Domestic oil and gas exploration and development (E&D) spending is expected to be flat (up 0.2%) this year as mid- to large-cap independents struggle with high debt-to-capitalization ratios and continue to divert capital to Canada and overseas for better rates of return. Most other operators (majors and small independents) show slight domestic budget increases, according to a spending survey of 190 E&P companies by Friedman, Billings, Ramsey & Co. (FBR).

However, FBR said that there is a strong possibility that producers will increase their worldwide budgets in response to higher prices and boost spending across the board in the second half of the year.

“In a somewhat surprising result, the majors plan to increase domestic spending by 1.4% during 2003 compared to an expected 0.9% decline for the independents,” FBR said. “We attribute this result to the high debt levels at many small and mid-size E&P companies, combined with increased spending by the majors just to keep production levels flat.”

In the United States, FBR said it expects spending to continue to be directed toward exploitation of low-risk, near-field reserves, particularly in the Gulf of Mexico, and a continued focus on gas development projects. FBR said survey respondents are using average oil gas price expectations of $21.40/bbl for West Texas Intermediate crude oil and $3.26/MMBtu for Henry Hub delivered natural gas.

FBR said it expects producers to continue moving toward the easier-to-find and cheaper-to-drill prospects outside the United States. “We expect independents and majors alike to continue shifting capital from U.S. projects to Canadian and international markets, a trend that has developed over the last several years in response to the declining quality of new U.S. prospects.”

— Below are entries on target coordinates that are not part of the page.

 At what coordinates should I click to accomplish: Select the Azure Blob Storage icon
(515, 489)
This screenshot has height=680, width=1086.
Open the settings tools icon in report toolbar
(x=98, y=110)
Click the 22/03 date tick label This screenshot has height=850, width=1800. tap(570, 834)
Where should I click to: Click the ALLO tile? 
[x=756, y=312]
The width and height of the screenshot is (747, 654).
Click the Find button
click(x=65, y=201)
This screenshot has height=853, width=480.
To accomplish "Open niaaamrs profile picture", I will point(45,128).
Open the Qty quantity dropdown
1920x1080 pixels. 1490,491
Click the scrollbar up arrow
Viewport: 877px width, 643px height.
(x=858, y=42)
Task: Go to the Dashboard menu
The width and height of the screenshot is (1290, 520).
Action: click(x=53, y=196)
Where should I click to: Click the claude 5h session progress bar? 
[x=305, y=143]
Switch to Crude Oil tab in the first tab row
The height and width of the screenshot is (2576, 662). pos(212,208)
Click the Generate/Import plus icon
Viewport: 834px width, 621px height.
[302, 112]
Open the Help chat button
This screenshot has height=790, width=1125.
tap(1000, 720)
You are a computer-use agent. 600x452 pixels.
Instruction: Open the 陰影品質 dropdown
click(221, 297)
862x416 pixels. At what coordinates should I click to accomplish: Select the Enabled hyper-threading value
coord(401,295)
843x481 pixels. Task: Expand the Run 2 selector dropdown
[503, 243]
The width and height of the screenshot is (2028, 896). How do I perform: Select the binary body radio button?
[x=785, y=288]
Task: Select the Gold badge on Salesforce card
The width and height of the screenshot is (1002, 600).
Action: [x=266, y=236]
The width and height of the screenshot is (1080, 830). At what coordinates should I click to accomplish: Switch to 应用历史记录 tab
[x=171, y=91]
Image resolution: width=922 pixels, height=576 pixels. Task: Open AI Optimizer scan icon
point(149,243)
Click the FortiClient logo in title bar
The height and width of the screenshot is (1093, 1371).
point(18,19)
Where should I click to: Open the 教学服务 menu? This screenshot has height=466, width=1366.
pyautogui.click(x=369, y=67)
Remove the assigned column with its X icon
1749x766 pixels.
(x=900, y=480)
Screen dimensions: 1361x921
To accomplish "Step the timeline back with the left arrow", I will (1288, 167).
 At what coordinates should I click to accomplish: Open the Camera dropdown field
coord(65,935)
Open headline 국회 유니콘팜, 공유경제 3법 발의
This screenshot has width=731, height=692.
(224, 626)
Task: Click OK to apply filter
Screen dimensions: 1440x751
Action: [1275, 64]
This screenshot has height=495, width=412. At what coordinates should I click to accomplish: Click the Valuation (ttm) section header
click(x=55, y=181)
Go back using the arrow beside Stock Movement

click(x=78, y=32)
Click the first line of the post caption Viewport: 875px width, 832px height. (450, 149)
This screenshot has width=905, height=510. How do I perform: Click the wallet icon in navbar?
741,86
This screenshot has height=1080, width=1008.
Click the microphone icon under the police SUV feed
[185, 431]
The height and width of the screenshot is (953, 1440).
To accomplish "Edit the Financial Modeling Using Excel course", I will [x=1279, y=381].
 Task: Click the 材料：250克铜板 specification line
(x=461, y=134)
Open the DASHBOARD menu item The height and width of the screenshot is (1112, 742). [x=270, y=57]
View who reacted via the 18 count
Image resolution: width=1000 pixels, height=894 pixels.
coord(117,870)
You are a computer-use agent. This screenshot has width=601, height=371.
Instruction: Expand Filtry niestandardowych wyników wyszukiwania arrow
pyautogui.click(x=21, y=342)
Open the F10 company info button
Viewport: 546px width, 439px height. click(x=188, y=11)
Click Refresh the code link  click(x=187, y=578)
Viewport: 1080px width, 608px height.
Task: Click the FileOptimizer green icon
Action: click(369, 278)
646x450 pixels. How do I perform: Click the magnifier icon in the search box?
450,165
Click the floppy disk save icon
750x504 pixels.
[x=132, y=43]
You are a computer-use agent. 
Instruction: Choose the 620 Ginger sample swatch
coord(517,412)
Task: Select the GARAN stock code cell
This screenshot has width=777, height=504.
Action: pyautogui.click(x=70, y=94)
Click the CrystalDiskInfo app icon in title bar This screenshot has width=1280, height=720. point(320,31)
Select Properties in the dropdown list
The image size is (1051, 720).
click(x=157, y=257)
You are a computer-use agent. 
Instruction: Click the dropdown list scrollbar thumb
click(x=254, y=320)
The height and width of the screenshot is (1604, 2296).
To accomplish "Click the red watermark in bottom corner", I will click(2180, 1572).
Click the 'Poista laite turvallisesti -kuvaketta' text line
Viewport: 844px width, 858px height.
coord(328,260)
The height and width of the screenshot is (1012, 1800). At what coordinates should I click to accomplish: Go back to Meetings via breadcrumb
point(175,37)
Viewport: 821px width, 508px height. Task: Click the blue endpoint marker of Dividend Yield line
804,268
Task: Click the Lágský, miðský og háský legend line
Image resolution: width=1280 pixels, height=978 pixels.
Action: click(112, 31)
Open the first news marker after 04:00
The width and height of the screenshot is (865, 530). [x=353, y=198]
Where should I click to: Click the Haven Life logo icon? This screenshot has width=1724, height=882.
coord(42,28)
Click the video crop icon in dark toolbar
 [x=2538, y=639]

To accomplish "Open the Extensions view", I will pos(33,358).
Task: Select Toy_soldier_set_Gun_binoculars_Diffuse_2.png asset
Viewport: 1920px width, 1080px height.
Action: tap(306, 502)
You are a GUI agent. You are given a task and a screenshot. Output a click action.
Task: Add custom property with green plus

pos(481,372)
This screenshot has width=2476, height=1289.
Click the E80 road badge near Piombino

Canadian E&D spending is expected to grow faster than any other location, up 8.9% this year to $11.9 billion from $10.9 billion in 2002. A total of $12.6 billion was spent in 2001. The growth in Canada this year should be driven by the independents, which plan a 10.3% increase, FBR said, versus the 5.5% increase planned by the majors. “Much of the increase represents a shift of investment by large U.S. independents, which are having difficulty growing production in the United States.”

Worldwide E&D spending is expected to increase by 4.8% to $136 billion, which will come on the heels of a 3.6% spending increase in 2002. International E&D spending is expected to be up 6.1% driven by national oil companies and a growing base of independents.

“Although conservatism is warranted when dealing with the commodity markets, we believe that current high cash flow generation will induce operators to begin increasing budgets above current estimated,” FBR added. “We also believe that these increases will occur primarily in the second half of next year and that they could amount to $5-8 billion of additional E&D spending, representing a 4-6% increase over current 2003 spending estimates.”